Task 4: Examine the results
Have a look to the output, which file contains the counts matrix?:
ls results/05_counts_reads/
Answer
FeatureCounts generates:
- feature_Counts.txt: Main count matrix.
- feature_Counts.txt.summary: Counting statistics.
- featureCounts.log: Processing log and any warnings.
File results/05_counts_reads/feature_Counts.txt contains the counts table with:
- Rows: Annotated peaks.
- Columns: peaks annotation information (from SAF file) + Samples (counts in each sample)
- Check how many peaks contains the counts matrix, is it the same number you had in your consensus peak set?
# Count number of peaks quantified
wc -l results/05_counts_reads/feature_Counts.txt
Answer
Yes, it is the same number of peaks, although not same number of rows because feature_Counts.txt has 2 lines header.
2. Quality Control Assessment
After filtering, peak calling and counting reads in peaks, we can run MultiQC to aggregate the QC metrics from different steps and generate a comprehensive report.

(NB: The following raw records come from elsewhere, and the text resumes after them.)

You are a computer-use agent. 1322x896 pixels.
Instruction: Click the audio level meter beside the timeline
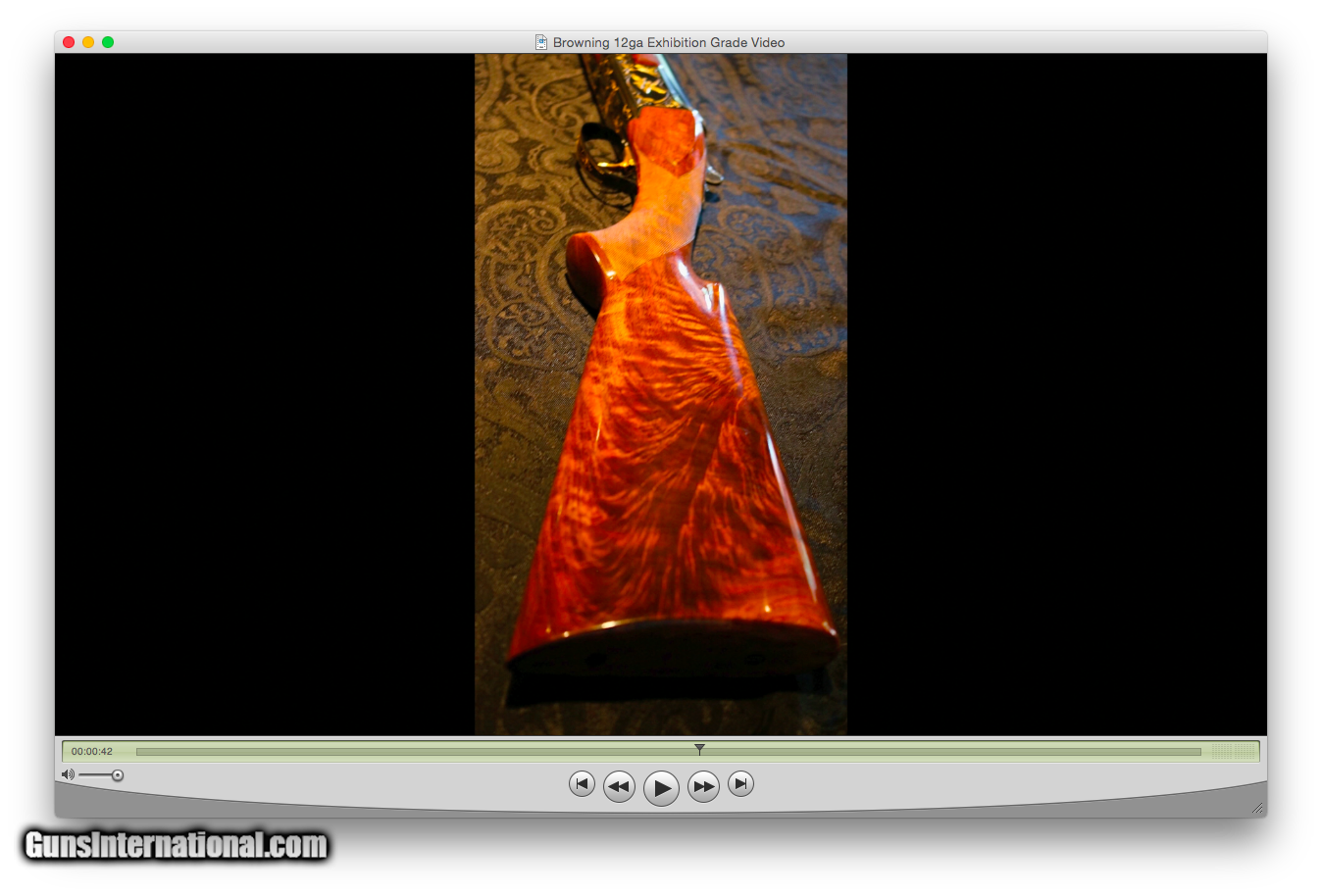click(1233, 752)
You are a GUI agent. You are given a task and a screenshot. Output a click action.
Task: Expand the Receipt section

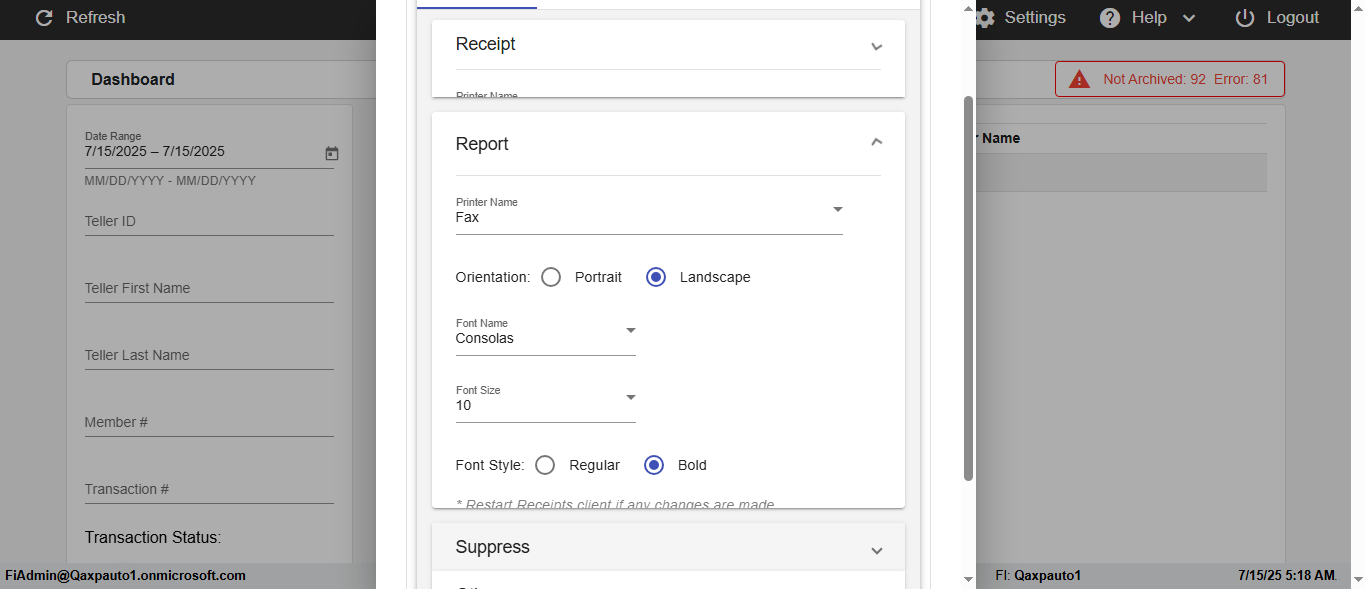click(877, 46)
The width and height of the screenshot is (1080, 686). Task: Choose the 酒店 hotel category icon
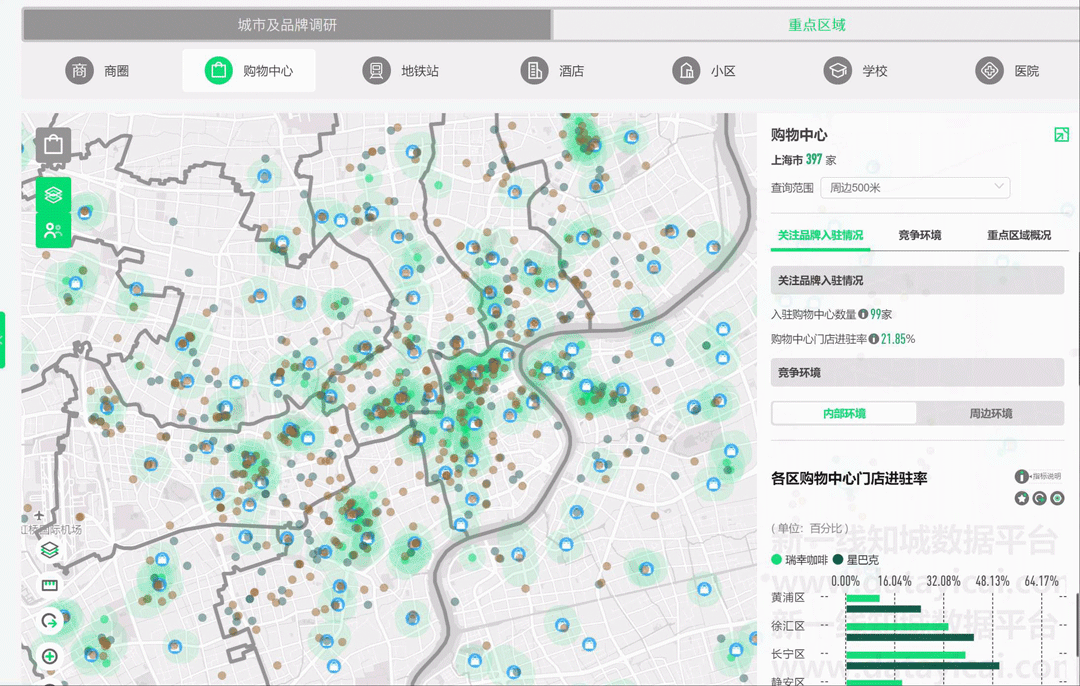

This will help us to assess further the overall quality of the ATAC-seq data and identify any potential issues that may need to be addressed before proceeding with downstream analysis.
Task 3: Generate MultiQC Report
- Run multiqc on the entire
resultsdirectory
Solution
multiqc --outdir results/multiQC_report --title "ATAC-seq_Pipeline_Summary" results/
-
--outdir: Output directory for the report.-
--title: Custom title for the report.-
results/: Search this directory for QC files.
Download and open the report and explore the QC metrics:
- How many peaks were successfully quantified?
- What percentage of reads were assigned to peaks in each sample?
- Are there differences in counting efficiency between samples?
- Do any samples show concerning quality metrics?